[Dataset entries]
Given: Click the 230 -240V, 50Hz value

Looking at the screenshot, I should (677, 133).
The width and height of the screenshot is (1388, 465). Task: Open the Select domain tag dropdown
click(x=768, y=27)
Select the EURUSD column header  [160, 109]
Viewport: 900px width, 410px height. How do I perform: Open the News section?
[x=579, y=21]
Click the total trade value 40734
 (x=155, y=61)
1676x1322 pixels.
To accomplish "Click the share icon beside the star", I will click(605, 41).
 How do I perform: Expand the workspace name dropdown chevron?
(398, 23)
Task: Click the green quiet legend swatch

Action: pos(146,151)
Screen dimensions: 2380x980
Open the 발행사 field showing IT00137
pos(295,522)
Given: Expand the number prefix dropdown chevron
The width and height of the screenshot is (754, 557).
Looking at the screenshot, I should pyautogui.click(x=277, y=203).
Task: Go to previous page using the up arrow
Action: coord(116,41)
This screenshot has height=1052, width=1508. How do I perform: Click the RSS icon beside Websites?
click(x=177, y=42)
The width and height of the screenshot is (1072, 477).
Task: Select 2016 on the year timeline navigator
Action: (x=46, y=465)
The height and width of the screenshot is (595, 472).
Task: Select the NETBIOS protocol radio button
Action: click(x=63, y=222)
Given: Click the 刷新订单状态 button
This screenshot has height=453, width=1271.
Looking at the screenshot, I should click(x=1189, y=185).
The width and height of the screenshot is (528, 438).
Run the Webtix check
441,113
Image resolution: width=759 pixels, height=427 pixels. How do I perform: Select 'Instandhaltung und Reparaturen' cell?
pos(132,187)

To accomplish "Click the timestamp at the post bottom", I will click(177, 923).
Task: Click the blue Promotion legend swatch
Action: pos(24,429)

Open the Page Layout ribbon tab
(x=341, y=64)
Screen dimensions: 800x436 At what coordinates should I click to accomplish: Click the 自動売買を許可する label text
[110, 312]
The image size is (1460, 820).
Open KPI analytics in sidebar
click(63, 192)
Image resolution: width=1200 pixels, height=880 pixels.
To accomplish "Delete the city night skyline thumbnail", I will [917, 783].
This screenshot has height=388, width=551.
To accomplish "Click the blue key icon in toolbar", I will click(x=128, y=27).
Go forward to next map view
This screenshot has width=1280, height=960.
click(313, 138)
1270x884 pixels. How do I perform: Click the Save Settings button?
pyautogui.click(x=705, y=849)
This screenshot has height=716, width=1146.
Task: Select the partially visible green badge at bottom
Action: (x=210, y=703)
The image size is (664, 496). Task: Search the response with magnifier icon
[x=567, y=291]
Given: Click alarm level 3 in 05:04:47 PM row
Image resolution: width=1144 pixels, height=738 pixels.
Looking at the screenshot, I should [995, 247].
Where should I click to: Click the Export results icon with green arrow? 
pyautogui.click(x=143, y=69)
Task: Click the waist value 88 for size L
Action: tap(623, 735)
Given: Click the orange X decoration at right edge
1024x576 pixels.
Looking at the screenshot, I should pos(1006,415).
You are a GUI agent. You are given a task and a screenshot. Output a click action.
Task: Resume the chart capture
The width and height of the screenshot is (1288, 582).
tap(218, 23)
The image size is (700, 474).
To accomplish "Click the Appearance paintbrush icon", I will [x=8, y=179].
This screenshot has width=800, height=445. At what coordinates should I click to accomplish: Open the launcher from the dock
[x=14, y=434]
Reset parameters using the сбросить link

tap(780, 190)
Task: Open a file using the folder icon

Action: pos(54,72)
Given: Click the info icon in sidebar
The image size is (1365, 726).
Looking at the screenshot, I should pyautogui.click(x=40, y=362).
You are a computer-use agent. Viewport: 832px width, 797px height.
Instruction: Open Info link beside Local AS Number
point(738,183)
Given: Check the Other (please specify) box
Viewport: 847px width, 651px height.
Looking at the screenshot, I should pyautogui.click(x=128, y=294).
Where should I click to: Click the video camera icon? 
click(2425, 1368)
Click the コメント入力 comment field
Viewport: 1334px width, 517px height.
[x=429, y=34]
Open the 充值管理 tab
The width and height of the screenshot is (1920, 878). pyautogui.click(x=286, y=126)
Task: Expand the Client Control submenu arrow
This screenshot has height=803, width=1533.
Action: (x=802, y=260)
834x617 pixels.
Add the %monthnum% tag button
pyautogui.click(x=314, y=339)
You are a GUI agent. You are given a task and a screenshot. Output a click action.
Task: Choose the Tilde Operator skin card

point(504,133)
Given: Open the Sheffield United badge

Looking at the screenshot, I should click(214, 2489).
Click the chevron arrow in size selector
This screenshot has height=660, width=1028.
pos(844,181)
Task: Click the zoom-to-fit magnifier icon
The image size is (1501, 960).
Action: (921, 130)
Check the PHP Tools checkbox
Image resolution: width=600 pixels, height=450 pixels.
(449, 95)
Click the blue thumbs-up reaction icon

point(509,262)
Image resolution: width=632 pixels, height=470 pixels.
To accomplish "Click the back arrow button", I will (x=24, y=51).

§ **Exercise directions**:
Nothing but the lines from the top of the records down to the line with "Screen dimensions: 2380x980" belongs in the answer; repeat them exactly.

§ **Solution to the problem**:
Given: Click the 230 -240V, 50Hz value

Looking at the screenshot, I should (677, 133).
The width and height of the screenshot is (1388, 465). Task: Open the Select domain tag dropdown
click(x=768, y=27)
Select the EURUSD column header  [160, 109]
Viewport: 900px width, 410px height. How do I perform: Open the News section?
[x=579, y=21]
Click the total trade value 40734
 (x=155, y=61)
1676x1322 pixels.
To accomplish "Click the share icon beside the star", I will click(605, 41).
 How do I perform: Expand the workspace name dropdown chevron?
(398, 23)
Task: Click the green quiet legend swatch

Action: pos(146,151)
Screen dimensions: 2380x980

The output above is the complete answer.